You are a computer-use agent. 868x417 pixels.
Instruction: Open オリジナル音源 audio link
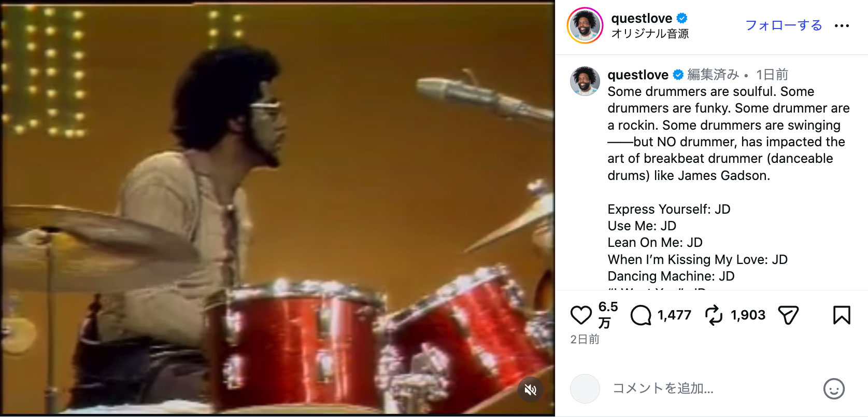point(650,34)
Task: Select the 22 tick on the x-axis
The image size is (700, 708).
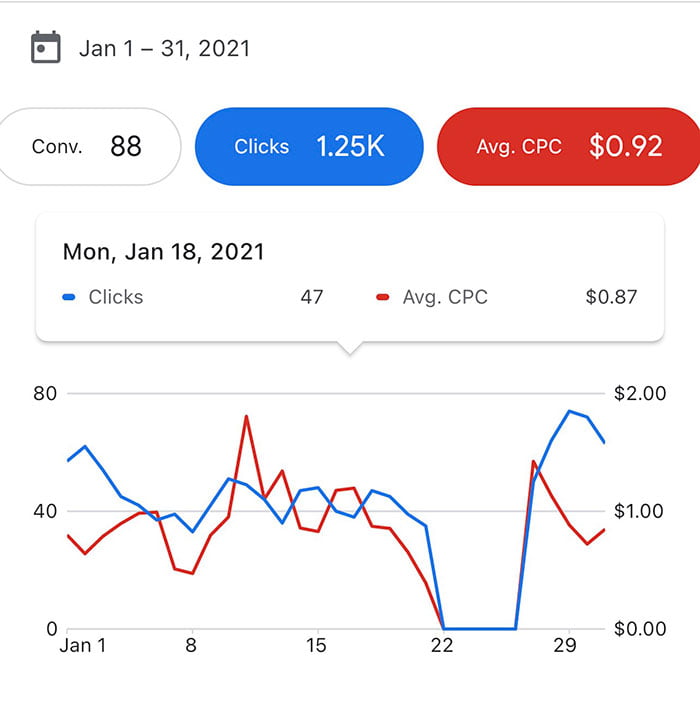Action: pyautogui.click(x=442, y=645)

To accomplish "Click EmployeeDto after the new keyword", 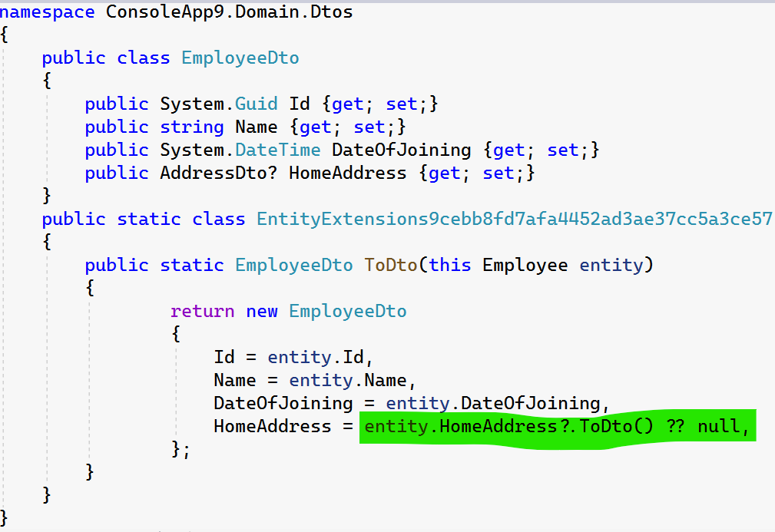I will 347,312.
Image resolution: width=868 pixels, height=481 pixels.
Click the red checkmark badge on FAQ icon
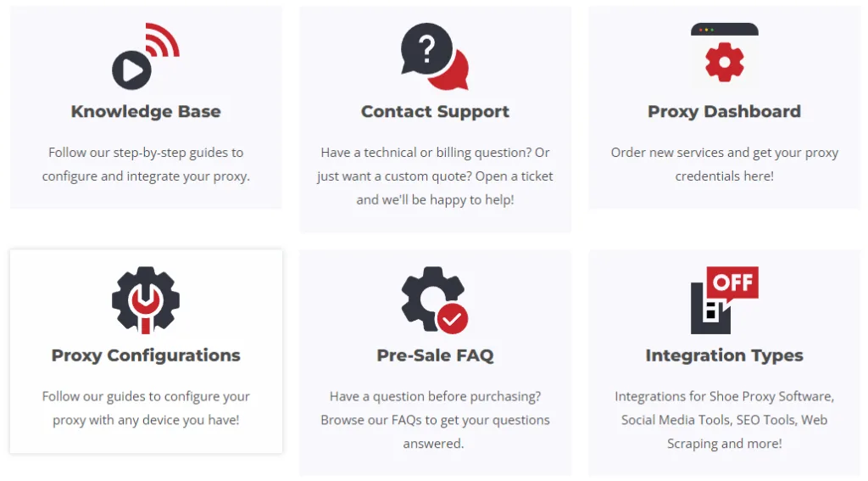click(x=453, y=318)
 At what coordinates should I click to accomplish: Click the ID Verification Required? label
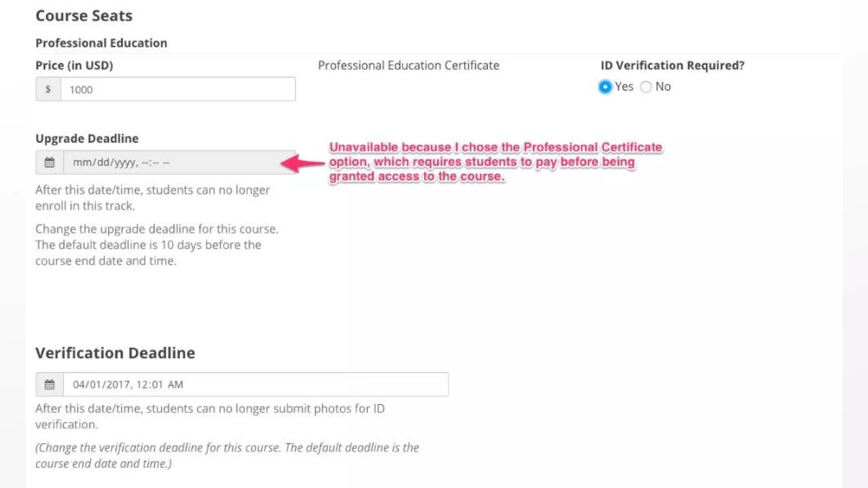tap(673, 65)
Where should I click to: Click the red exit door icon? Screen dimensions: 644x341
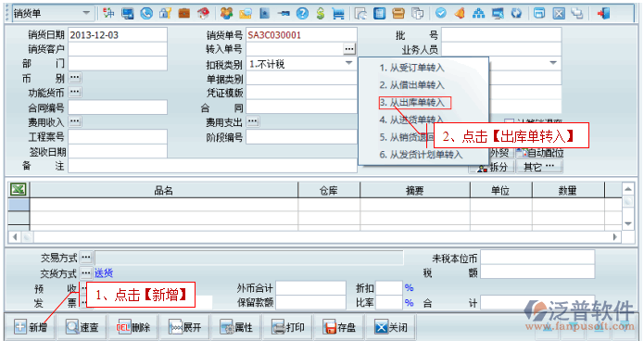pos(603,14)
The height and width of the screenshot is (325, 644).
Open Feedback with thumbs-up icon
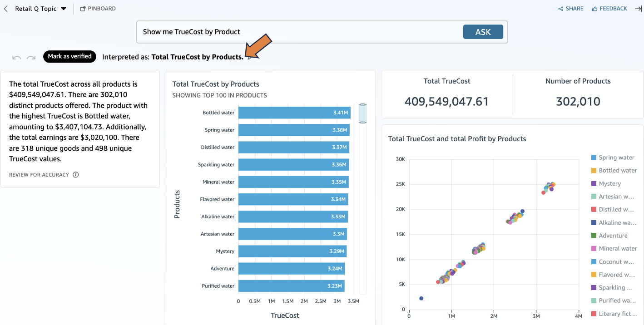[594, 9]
——
→ Task statement
A single number, please: how many lines in the data above contain the string "height"?

→ Result
2